Lübnan uzun seneler süren iç savaşın ardından yaralarını hızla sarmaya çalışıyor. Savaştan önce Ortadoğu’nun Paris’i olarak bilinen başkent Beyrut, eski şaşasını yeni inşa edilen modern binaları ile kazanma hedefinde. Sokaklarında sürekli askerlerle karşılaşıyor olsanız da korkulacak bir durum yok, Beyrut güvenli bir şehir. Ayrıca halkı da hoşgörülü ve sevecen. Şehrin merkezi Downtown, yoğunlukla Müslümanların yaşadığı Hamra ve gece hayatının çekici semti Gemmayze’ye yolunuz mutlaka düşecektir. Mutlaka sokak aralarında dolaşın. Akşam üzeri kordon boyu yani Corniche’de yer alan Güvercin Kayalığı‘na (Pigeon Rocks) gidip hemen ardından bir kafeden oturup gün batımını izleyin. Lübnan mutfağının nefis mezeleri tabule, humus, semsek (labneli börek), ekşili yaprak sarma, zahter salatası, falafel ve daha nice lezzetlerini tatmak için Achrafiye’ye gidin. Beyrut’un hatırı sayılır bir gece hayatı var. Yemekten sonra yolunuzu Gemmayze’ye düşürün. Beyrut’un dışında da yapabileceğiniz pek çok aktivite var elbette. Harisa Heykeli, Jeita Grotto ve Byblos da listenizde bulunsun.
Kazablanka, Fas
Çok yakın olmasa da vizesiz seyahat edebileceğiniz güzel ülkelerden bir diğeri de Fas, yani kendi dillerinde en doğudaki anlamına gelen El-Magrip. Fas’ta en ekonomik ve direk uçabileceğiniz Kazablanka, konumu itibariyle de pek çok avantaj sunuyor. Kazablanka çok eski bir yerleşim değil, dolayısıyla şehirde yapılacak çok şey bulamayabilirsiniz. Ancak Kazablanka’ya kadar gelmişken, kentin ününü borçlu olduğu „tekrar çal Sam“ repliğiyle hafızalara kazınan Kazablanka filminin setine, yani Rick’s Cafe’ye uğramak isteyebilirsiniz. Ardından araba kiralayıp Atlas dağlarını aşarak uçsuz bucaksız çöllere kadar ülkeyi baştan sona gezebilir, isterseniz de okyanus kıyısındaki Essaouira, Agadir gibi şehirlerde tatilin keyfini çıkarabilirsiniz. Zaman sıkıntınız yoksa başkent Rabat, kendine has otantik dokusuyla Marakeş ve tabakhaneleriyle bilinen, her haliyle size fotoğraf karesi gibi görünecek Fes’i de programınıza dahil edebilirsiniz.
Batum, Gürcistan
Vizesiz giriş imkanı sunan komşu ülke Gürcistan’ı da unutmamalı. Sarp sınır kapısından kara yoluyla veya Batum uluslararası havaalanından ulaşabileceğiniz ülkeye nüfus cüzdanınızla da girebilirsiniz. Hatta öyle ki Hopa’ya gitmek için bile Batum Havaalanı’nı kullanabiliyorsunuz. Hal böyle olunca bayram tatilinde rotanızı doğu Karadeniz ile birlikte Batum’a çevirmemek olmaz.
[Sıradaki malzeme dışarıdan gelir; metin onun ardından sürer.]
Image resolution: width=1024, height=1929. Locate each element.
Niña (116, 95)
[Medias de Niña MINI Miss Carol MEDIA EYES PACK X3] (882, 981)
Son senelerde oldukça gelişen ve modern bir görünüm kazanan Batum, Karadeniz kıyısında bir liman şehri. Batum’da ister denizin tadını çıkarın, ister dünyanın en büyük parklarından biri olan Botanik bahçeyi ziyaret edin. Ama mutlaka liman boyunca yürüyüşler yapıp, şehrin ünlü meydanlarını dolaşın, sonra da ara sokaklarında kaybolup şehrin ritmini içinizde hissedin. Akşam keyfinizi ise liman boyunca sıralanmış kafelerde içeceğiniz Türk kahvesiyle taçlandırmayı unutmayın.